Work task: Beneath this task are records; print exactly the stretch of them from the line with "A revista não aceita" through the line with "Português (554, 955)", both ends included.

*** Provided data ***

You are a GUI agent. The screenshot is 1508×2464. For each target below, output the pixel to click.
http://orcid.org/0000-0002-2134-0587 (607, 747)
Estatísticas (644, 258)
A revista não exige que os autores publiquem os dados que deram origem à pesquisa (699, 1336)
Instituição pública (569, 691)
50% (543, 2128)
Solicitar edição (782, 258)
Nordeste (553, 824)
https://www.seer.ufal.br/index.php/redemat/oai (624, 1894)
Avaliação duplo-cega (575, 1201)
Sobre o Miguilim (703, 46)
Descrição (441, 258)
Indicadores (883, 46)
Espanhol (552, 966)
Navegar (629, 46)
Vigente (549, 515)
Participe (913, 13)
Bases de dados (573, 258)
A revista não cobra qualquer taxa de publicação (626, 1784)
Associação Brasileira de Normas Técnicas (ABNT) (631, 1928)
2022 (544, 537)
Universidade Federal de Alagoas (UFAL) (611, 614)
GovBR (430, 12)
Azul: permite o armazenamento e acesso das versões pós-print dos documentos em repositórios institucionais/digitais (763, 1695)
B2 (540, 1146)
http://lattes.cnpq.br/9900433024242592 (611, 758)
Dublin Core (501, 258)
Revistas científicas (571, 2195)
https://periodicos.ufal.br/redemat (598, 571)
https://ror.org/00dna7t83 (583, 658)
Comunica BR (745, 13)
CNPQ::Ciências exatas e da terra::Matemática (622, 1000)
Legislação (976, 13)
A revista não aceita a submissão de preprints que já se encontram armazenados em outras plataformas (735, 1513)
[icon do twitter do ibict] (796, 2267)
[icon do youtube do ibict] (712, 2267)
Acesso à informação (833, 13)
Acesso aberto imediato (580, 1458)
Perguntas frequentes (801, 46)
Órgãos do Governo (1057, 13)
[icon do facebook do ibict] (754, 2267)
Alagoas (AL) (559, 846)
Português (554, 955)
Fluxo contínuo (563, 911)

*** End of Provided data ***

Answer section:
A revista não aceita a submissão de preprints que já se encontram armazenados em outras plataformas (735, 1513)
[icon do twitter do ibict] (796, 2267)
[icon do youtube do ibict] (712, 2267)
Acesso à informação (833, 13)
Acesso aberto imediato (580, 1458)
Perguntas frequentes (801, 46)
Órgãos do Governo (1057, 13)
[icon do facebook do ibict] (754, 2267)
Alagoas (AL) (559, 846)
Português (554, 955)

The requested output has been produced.